* **Task requirements**: Where a line in the listing below contains the word "промени", copy that line.

------------------------------------------------

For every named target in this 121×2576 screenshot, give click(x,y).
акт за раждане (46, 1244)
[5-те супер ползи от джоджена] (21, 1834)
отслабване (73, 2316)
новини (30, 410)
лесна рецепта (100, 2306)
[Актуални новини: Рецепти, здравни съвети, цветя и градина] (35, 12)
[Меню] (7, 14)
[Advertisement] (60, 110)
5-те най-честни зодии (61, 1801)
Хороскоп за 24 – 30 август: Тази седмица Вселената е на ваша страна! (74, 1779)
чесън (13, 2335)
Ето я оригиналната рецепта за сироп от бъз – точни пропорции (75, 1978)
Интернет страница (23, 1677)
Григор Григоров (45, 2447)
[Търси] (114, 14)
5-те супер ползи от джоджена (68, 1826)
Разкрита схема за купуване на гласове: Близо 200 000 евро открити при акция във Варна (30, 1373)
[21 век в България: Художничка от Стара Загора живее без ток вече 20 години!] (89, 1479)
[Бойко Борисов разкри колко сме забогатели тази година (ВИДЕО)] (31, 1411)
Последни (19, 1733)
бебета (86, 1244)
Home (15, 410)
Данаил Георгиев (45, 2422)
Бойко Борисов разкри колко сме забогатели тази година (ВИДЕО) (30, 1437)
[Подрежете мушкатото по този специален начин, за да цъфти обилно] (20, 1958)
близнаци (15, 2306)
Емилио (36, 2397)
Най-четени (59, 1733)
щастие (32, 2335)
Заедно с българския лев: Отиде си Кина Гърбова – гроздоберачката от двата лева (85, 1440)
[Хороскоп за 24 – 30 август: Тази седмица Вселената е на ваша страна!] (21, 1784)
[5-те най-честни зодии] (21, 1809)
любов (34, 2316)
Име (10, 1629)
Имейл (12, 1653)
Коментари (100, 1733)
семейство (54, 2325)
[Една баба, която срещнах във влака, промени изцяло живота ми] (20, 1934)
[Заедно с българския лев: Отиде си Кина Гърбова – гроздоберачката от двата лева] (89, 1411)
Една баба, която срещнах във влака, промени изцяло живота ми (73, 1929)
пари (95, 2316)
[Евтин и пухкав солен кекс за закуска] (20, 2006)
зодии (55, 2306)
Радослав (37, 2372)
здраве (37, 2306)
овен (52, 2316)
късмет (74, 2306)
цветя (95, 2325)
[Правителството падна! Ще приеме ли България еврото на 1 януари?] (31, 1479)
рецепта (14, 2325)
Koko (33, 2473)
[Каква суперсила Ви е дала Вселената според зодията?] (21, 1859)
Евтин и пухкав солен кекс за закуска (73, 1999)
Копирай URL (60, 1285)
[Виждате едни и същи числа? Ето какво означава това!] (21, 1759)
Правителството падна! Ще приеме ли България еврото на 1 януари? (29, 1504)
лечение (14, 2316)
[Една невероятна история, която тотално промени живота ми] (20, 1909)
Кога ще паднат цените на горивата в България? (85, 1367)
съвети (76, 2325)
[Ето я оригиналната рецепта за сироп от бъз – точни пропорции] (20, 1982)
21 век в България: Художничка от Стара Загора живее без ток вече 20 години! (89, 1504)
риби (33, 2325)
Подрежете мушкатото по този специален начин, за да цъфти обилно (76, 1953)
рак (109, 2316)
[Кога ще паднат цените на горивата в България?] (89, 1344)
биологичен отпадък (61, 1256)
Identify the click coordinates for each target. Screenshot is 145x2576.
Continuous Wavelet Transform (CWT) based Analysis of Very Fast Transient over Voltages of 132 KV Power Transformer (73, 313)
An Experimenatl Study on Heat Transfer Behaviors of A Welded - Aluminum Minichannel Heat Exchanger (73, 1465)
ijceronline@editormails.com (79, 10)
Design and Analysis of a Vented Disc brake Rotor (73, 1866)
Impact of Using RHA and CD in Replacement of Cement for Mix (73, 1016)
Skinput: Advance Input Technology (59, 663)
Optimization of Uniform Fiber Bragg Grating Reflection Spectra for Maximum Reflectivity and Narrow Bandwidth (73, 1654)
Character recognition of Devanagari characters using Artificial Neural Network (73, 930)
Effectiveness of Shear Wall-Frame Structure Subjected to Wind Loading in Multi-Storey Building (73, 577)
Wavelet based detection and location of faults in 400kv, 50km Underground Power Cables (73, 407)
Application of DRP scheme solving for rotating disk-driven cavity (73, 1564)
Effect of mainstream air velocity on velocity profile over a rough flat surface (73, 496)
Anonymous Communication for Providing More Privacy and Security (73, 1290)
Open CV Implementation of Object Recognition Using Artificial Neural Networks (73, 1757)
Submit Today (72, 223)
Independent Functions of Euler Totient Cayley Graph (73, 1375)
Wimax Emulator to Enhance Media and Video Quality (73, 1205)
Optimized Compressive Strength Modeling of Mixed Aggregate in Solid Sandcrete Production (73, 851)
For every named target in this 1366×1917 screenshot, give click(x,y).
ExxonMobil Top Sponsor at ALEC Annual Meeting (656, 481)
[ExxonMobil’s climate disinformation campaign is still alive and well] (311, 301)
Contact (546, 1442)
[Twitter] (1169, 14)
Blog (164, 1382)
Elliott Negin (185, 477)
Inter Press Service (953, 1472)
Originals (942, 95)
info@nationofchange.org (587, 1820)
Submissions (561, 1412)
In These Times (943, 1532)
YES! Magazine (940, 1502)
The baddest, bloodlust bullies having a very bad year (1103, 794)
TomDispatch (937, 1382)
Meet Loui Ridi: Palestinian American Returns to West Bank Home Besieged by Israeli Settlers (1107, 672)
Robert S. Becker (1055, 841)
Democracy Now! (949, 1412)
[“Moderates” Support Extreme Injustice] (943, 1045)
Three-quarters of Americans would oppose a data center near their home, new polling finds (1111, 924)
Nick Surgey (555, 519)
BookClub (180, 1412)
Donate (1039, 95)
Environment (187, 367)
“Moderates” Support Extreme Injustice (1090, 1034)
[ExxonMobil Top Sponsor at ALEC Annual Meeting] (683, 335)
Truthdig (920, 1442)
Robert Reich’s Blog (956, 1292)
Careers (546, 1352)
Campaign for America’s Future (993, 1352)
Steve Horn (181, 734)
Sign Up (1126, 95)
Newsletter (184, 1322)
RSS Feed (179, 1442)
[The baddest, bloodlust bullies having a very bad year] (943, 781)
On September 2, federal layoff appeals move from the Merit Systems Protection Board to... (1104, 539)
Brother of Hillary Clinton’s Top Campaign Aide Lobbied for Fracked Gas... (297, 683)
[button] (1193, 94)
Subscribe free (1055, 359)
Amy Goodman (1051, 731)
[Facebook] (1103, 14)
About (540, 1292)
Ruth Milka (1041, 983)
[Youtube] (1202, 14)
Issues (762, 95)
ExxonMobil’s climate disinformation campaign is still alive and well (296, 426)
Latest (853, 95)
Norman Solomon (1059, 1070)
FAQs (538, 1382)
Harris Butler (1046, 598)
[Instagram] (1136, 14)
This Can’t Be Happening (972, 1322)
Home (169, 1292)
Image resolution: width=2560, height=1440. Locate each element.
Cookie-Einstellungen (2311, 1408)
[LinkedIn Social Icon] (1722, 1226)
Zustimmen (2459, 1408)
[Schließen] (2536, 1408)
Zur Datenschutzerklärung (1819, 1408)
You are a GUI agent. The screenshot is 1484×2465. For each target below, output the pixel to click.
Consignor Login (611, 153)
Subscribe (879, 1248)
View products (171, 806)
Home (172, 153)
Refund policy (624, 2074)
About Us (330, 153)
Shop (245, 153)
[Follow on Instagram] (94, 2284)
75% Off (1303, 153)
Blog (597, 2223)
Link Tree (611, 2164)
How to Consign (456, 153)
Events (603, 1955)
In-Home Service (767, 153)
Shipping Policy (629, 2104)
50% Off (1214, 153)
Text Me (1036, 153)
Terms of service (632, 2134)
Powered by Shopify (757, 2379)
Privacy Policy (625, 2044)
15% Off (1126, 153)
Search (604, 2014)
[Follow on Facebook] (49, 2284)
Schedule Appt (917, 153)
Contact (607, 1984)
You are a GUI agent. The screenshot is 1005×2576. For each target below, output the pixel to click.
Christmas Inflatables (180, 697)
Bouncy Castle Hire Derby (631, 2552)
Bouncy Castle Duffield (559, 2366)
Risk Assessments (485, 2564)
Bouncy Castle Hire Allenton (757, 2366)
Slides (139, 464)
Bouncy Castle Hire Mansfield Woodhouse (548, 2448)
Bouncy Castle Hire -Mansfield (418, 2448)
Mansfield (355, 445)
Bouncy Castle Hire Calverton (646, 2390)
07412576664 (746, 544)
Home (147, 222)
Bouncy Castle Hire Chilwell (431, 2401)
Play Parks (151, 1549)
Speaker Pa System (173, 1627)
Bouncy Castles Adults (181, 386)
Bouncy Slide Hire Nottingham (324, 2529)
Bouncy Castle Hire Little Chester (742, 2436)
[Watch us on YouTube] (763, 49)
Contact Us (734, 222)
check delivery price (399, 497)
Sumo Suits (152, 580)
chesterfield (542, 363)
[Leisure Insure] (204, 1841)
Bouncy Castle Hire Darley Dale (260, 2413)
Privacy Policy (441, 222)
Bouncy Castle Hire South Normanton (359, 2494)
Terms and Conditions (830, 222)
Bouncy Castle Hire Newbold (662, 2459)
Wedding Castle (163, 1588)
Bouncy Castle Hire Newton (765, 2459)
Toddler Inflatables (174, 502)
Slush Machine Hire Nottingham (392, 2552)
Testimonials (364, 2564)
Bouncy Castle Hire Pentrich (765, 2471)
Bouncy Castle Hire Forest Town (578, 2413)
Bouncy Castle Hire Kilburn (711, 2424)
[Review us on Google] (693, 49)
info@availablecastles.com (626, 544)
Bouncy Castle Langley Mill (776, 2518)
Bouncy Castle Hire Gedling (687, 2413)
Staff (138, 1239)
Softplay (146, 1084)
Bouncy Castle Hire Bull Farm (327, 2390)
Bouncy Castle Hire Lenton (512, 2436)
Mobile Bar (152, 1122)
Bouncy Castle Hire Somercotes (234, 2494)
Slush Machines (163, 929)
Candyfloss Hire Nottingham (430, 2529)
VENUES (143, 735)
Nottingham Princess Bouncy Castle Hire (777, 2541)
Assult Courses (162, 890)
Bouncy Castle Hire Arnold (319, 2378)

------------------------------------------------

* **Exercise solution**:
[Една баба, която срещнах във влака, промени изцяло живота ми] (20, 1934)
Една баба, която срещнах във влака, промени изцяло живота ми (73, 1929)
[Една невероятна история, която тотално промени живота ми] (20, 1909)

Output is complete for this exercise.